EXERCISE GOAL -
Using the text on the retina and adaptive optics, answer the following:
1. What share of the photoreceptors do the cones make up?
2. Which pigments does the retinal pigment epithelium contain?
3. What does the text give as the contraindications to adaptive optics?

PAGE TEXT -
■ ■ ■ ■ ■

The retina is the innermost coat of the eyeball, responsible for processing light energy and generating visual information. The three major types of cells in the retina are the photoreceptors, glial cells, and neuronal cells.[9] The rods are the predominant photoreceptors in the retina and are concentrated more in the retinal peripheries. They are sensitive to photons of light and help in scotopic vision. The cones comprise only 5 to 6 % of the photoreceptors and are concentrated primarily in the center of the macula, the fovea. They are sensitive to a specific wavelength of light and help in photopic and color vision.[10] 

The retinal ganglion cells are second-order neurons that relay image-forming and non-image-forming information from the bipolar cells to the lateral geniculate body. Multiple rods converge onto a single ganglion cell, whereas a single cone is connected to a single ganglion cell. At least twenty different types of retinal ganglion cells receive excitatory and inhibitive impulses from the amacrine and bipolar cells.[11] 

The retinal pigment epithelium is the outermost layer of the retina, which is made up of a single layer of regularly arranged cells with a polygonal shape. It has many roles, like phagocytosis of photoreceptor outer segments, barrier function, transport of substrates, and protection against phototoxicity, as it contains pigments like melanin and lipofuscin.[12]


Adaptive optics helps visualize individual cellular components in vivo and demonstrates individual photoreceptors, retinal pigment epithelial cells, ganglion cells, and retinal microvasculature in various acquired and inherited retinochoroidal pathologies. This helps in understanding the basic pathophysiology of these disorders, screening and diagnosing them at the subclinical stage, formulating newer therapeutic interventions, and monitoring cellular-level responses to therapeutic interventions.[13]

The various indications include retinal vascular disorders like hypertensive retinopathy, retinal vasculitis, intraocular inflammation, diabetic retinopathy, macular pathologies like central serous chorioretinopathy, and age-related macular degeneration, inherited retinal dystrophies, drug-induced maculopathies, choroidal pathologies, and glaucoma.[14][15][16]


There are no contraindications to this procedure. Various factors limit the usage of adaptive optics in routine practice.[8] Firstly, studies employing adaptive optics for various retinal pathologies have a limited sample size. Large patient cohorts are essential to generate a normative database comparable to gender, ethnicity, and age. Good-quality image acquisition in patients with nystagmus, corneal opacities, and cataracts is challenging. Poor fixation poses a significant challenge in capturing a good-quality image.

■ ■ ■ ■ ■

MATERIAL SHOWN -
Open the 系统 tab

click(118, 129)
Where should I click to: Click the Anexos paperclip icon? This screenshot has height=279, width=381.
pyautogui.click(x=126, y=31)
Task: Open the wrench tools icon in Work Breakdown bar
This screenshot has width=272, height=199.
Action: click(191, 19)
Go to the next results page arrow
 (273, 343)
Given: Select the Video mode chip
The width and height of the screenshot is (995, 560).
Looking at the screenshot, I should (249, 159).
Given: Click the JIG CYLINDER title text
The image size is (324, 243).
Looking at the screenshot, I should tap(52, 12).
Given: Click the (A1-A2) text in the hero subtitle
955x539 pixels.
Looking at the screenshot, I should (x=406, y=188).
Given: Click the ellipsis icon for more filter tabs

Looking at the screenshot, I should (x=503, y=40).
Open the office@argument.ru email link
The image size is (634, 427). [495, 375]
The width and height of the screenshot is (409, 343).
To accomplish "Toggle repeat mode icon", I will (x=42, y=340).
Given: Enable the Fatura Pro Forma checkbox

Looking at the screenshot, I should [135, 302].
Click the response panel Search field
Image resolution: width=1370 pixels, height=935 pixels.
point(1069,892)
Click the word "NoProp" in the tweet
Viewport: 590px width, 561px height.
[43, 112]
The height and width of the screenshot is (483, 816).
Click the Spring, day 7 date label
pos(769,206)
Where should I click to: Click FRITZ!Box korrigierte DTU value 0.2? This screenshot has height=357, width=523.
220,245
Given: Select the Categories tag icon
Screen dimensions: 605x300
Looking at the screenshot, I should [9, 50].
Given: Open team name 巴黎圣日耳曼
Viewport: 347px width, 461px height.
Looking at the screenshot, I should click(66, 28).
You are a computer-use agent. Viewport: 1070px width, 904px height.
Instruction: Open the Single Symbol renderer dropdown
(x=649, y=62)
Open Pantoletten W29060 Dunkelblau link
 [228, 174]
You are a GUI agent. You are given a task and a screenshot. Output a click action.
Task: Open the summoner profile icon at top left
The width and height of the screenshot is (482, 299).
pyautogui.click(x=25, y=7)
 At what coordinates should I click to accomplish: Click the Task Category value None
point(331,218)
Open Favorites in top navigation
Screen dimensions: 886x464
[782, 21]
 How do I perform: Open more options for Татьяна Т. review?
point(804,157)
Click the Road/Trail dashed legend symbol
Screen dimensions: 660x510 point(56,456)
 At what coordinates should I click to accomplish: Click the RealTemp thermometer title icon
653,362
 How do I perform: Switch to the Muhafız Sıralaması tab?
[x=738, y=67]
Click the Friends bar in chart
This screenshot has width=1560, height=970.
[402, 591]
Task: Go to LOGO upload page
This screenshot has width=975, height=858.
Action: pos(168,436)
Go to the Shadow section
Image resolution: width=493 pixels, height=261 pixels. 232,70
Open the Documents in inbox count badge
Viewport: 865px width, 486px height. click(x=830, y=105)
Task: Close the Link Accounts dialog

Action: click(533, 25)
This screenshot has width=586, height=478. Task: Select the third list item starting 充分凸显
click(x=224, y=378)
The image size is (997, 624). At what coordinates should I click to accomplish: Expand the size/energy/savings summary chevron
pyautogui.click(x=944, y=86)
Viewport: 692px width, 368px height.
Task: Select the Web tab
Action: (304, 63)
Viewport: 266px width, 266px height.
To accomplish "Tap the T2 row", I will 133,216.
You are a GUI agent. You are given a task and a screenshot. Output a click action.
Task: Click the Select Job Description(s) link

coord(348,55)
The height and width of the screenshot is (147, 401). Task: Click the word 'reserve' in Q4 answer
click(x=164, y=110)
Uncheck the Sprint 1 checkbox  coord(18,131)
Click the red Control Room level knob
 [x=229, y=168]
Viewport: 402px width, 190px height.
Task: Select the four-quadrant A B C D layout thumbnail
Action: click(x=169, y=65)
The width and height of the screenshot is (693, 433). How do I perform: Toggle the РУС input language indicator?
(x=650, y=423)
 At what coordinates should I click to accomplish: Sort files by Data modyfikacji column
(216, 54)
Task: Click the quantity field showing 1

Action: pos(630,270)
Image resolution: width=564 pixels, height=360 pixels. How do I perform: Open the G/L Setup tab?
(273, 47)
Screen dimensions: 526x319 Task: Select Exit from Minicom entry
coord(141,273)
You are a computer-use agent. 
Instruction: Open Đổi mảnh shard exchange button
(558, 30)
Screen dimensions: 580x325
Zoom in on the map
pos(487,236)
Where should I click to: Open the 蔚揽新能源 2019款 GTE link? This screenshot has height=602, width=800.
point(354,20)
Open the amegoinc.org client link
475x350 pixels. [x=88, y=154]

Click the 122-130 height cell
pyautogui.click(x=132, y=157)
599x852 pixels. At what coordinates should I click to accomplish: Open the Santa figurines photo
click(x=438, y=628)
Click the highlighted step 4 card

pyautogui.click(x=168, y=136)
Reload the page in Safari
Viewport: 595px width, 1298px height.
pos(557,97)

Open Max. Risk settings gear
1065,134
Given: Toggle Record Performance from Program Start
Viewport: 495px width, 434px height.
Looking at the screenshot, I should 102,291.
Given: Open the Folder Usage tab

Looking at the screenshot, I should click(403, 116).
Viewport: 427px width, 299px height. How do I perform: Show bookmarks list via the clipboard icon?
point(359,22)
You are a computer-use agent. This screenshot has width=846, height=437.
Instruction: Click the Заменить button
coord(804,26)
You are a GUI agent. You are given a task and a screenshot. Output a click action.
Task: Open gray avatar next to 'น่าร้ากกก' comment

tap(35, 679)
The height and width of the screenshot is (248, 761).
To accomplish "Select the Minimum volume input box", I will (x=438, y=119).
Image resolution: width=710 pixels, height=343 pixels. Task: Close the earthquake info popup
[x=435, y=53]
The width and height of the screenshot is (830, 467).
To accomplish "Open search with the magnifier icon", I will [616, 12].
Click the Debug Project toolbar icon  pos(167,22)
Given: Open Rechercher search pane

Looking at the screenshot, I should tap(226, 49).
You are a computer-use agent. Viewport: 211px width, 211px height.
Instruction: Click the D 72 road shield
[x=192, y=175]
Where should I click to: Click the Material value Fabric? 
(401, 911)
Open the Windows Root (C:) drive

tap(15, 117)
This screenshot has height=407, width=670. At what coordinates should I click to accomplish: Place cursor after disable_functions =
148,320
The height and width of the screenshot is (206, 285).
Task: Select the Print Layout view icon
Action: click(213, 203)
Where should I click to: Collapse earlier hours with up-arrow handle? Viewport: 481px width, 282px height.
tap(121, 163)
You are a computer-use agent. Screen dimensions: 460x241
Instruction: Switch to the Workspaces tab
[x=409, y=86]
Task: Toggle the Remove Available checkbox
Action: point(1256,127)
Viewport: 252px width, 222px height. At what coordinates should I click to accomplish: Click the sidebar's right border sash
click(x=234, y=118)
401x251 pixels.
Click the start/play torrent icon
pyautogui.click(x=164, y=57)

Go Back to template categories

■ ■ ■ ■ ■

WRITTEN RESPONSE -
1. 5 to 6 %
2. Melanin and lipofuscin
3. There are none.